EXERCISE INSTRUCTIONS - In the data below, change every occurrence of "At what coordinates should I click to accomplish" to "Where do I click to carry out". Leave the rest of each line intact.

ITEMS -
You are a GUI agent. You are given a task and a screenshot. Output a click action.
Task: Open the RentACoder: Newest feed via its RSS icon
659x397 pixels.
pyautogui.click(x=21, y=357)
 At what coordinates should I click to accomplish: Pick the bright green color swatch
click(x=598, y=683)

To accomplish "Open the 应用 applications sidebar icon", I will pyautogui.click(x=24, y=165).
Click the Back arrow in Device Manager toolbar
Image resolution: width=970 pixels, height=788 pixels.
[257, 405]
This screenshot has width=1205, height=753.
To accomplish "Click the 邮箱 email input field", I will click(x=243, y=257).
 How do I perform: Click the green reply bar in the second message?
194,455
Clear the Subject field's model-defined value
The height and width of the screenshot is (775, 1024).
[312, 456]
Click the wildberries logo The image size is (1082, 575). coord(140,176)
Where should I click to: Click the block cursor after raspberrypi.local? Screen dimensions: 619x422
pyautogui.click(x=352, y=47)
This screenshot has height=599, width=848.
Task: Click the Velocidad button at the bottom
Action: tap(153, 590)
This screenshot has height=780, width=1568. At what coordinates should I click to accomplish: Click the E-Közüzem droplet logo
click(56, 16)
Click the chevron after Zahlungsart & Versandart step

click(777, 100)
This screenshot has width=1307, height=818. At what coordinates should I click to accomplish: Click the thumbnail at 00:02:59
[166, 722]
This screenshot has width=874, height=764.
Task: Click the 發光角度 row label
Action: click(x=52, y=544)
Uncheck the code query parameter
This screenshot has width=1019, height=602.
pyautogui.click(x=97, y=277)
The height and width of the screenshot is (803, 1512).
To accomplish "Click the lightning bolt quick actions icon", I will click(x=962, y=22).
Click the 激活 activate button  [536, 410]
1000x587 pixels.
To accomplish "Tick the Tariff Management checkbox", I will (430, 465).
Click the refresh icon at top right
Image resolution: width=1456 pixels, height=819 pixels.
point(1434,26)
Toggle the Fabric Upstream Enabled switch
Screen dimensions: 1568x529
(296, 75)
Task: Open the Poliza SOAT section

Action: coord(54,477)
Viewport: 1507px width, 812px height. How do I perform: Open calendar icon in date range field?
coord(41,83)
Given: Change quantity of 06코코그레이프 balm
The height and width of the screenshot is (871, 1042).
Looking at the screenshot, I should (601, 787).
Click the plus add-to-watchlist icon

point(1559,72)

WRITTEN SOLUTION -
You are a GUI agent. You are given a task and a screenshot. Output a click action.
Task: Open the RentACoder: Newest feed via its RSS icon
659x397 pixels.
pyautogui.click(x=21, y=357)
 Where do I click to carry out: Pick the bright green color swatch
click(x=598, y=683)

To accomplish "Open the 应用 applications sidebar icon", I will pyautogui.click(x=24, y=165).
Click the Back arrow in Device Manager toolbar
Image resolution: width=970 pixels, height=788 pixels.
[257, 405]
This screenshot has width=1205, height=753.
To accomplish "Click the 邮箱 email input field", I will click(x=243, y=257).
 How do I perform: Click the green reply bar in the second message?
194,455
Clear the Subject field's model-defined value
The height and width of the screenshot is (775, 1024).
[312, 456]
Click the wildberries logo The image size is (1082, 575). coord(140,176)
Where should I click to: Click the block cursor after raspberrypi.local? Screen dimensions: 619x422
pyautogui.click(x=352, y=47)
This screenshot has height=599, width=848.
Task: Click the Velocidad button at the bottom
Action: tap(153, 590)
This screenshot has height=780, width=1568. Where do I click to carry out: Click the E-Közüzem droplet logo
click(56, 16)
Click the chevron after Zahlungsart & Versandart step

click(777, 100)
This screenshot has width=1307, height=818. Where do I click to carry out: Click the thumbnail at 00:02:59
[166, 722]
This screenshot has width=874, height=764.
Task: Click the 發光角度 row label
Action: click(x=52, y=544)
Uncheck the code query parameter
This screenshot has width=1019, height=602.
pyautogui.click(x=97, y=277)
The height and width of the screenshot is (803, 1512).
To accomplish "Click the lightning bolt quick actions icon", I will click(x=962, y=22).
Click the 激活 activate button  [536, 410]
1000x587 pixels.
To accomplish "Tick the Tariff Management checkbox", I will (430, 465).
Click the refresh icon at top right
Image resolution: width=1456 pixels, height=819 pixels.
point(1434,26)
Toggle the Fabric Upstream Enabled switch
Screen dimensions: 1568x529
(296, 75)
Task: Open the Poliza SOAT section

Action: coord(54,477)
Viewport: 1507px width, 812px height. How do I perform: Open calendar icon in date range field?
coord(41,83)
Given: Change quantity of 06코코그레이프 balm
The height and width of the screenshot is (871, 1042).
Looking at the screenshot, I should (601, 787).
Click the plus add-to-watchlist icon

point(1559,72)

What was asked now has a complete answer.